■ Exercise requirements: Scan the listing below and copy each line holding the word "target".
Top of Extracted information
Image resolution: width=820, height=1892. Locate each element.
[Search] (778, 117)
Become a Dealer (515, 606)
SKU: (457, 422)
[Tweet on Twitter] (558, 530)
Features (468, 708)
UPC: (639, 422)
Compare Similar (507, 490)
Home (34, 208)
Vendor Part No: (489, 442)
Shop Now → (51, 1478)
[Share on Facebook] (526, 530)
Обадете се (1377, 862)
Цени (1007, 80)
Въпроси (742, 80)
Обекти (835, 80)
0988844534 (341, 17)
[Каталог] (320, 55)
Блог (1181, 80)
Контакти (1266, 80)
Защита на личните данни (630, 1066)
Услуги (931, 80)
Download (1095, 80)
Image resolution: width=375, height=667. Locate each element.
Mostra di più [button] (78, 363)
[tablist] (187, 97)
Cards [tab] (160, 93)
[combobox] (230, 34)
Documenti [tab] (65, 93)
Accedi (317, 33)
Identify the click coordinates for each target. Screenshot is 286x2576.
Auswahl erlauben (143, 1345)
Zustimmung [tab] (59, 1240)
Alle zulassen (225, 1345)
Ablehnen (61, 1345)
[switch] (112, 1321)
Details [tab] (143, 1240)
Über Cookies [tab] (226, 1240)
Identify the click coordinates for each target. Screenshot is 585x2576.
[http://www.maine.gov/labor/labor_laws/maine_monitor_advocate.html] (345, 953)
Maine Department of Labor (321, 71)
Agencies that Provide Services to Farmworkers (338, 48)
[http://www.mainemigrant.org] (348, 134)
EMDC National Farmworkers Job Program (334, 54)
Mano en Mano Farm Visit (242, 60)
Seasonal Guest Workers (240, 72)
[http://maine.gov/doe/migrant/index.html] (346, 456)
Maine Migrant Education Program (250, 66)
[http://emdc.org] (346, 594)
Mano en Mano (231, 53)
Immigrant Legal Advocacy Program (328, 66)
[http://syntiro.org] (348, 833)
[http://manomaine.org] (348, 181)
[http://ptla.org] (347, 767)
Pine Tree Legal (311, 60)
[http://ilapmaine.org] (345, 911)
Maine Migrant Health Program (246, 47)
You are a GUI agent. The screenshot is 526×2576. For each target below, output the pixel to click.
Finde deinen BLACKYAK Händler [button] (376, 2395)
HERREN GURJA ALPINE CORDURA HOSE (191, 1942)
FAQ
Bottom of Extracted information
■ Expected output:
Identify the click coordinates for each target. Screenshot is 286x2576.
Identify the click coordinates for each target. Screenshot is 585x2576.
You are a GUI agent. The screenshot is 526×2576. For each target below, output the pixel to click.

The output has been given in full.